The structure of the text is very, well… structured. Damodaran tells you that he will combine narratives and numbers, he describes the basics of one of those, then he describes the basics of the other one, he merges them and finally discusses the consequences. The author who describes himself as a “teacher first” gives us short but thorough accounts of the two components before merging them into a greater whole. And to clarify, the narrative referred to in this book is the fundamental story of long-term value creation drivers for the company, not the flimsy, often biased and constantly shifting stories that always surround listed companies on the stock exchange. All the way through the book we get to follow the described process through the case studies and there are further several illuminating pictures giving good oversights of the reasoning.

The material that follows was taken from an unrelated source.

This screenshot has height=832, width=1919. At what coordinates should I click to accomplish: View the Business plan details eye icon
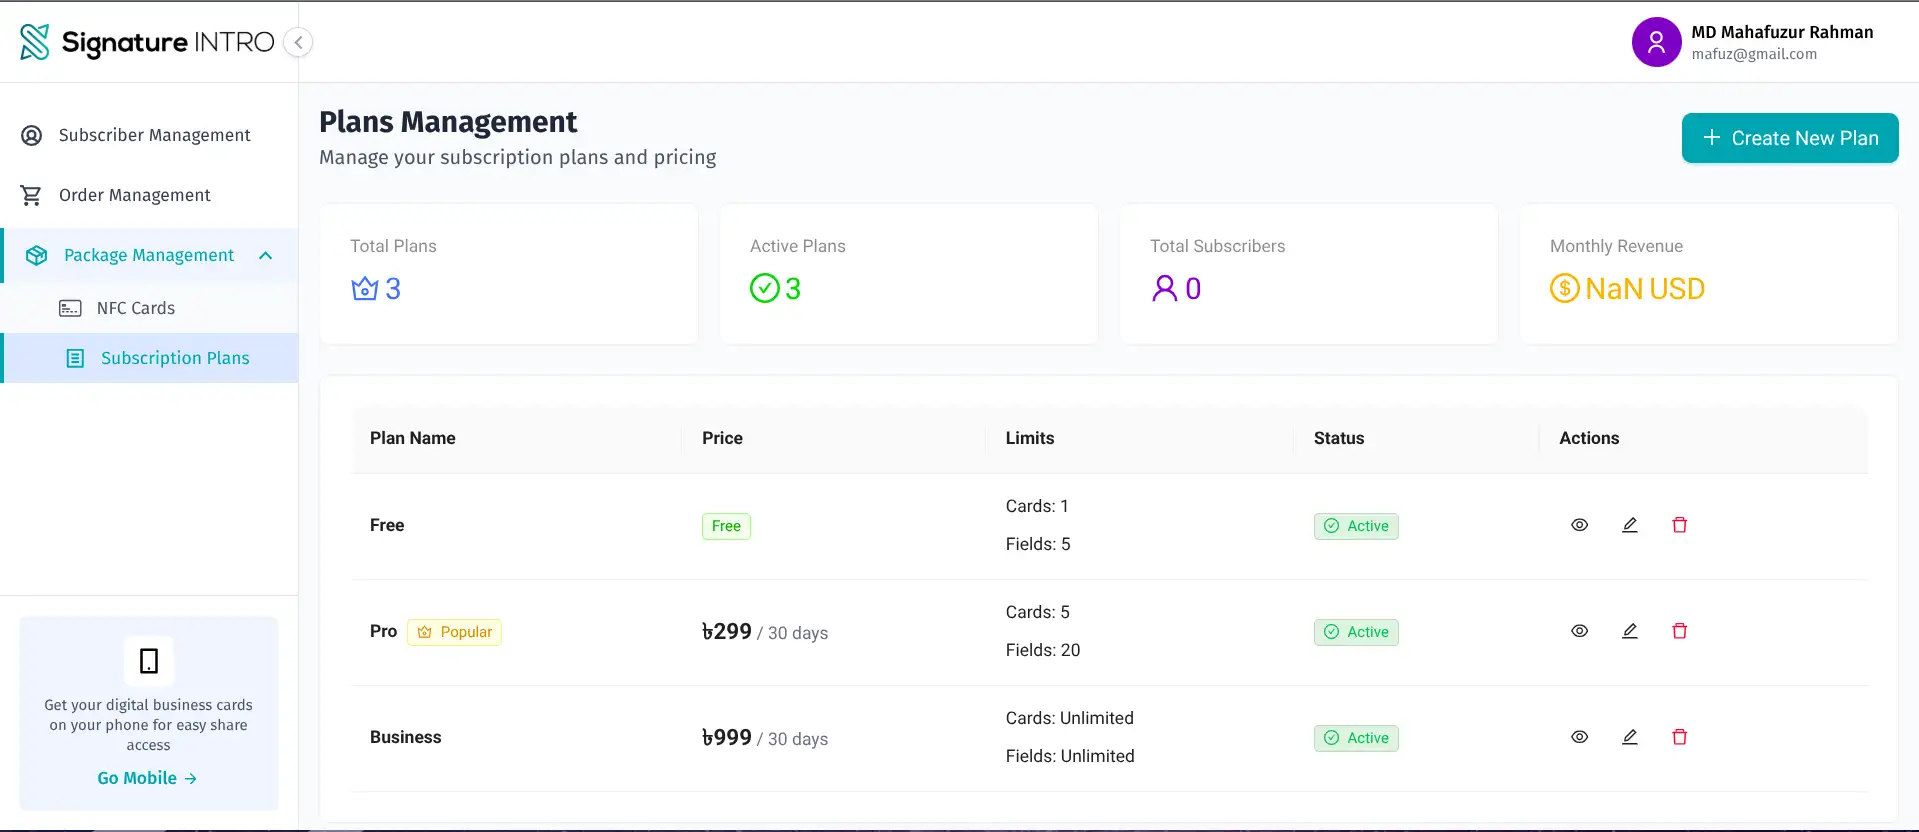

The advocated valuation process is to:
1. develop a narrative for the business,
2. test the narrative to see if it is possible, plausible and probable,
3. convert the narrative into drivers of value,
4. connect the drivers of value to a valuation and
5. keep the feedback loop open.
Interestingly the author calculates one value of the company as a going concern and one liquidation value and then estimates the probabilities of each life-or-death scenario. I very much appreciate the 3P test in stage 2 and the openness for change in stage 5 importantly tries to ensure that the narratives are reasonable and don’t becomes stale and outdated in the light of changes. Damodaran’s arguing for the importance of having enough humility to alter ones opinion brings to mind similar arguments from George Soros.
My main caveat is that the process doesn’t explicitly enough ensure a combination of an inside view and an outside view when developing the story. When forming a narrative it is very easy to focus on the uniqueness and thrill of the situation at hand and extrapolate from the recent history. Often this leads to too high expectations and bottom-up sell side analyst estimates are partly due to this almost always too optimistic. The outside view treats the situation statistically and takes into account the outcome of many similar historical situations. In business where success is governed by both skill and luck both viewpoints have merit.
To make good forecasts narratives must meet numbers. Without the verbal structuring of the fundamental business story of a company it isn’t even possible to understand the numbers to start with. Damodaran shows that good decisions benefit from several points of view such as the numerical and the verbal and I fully agree.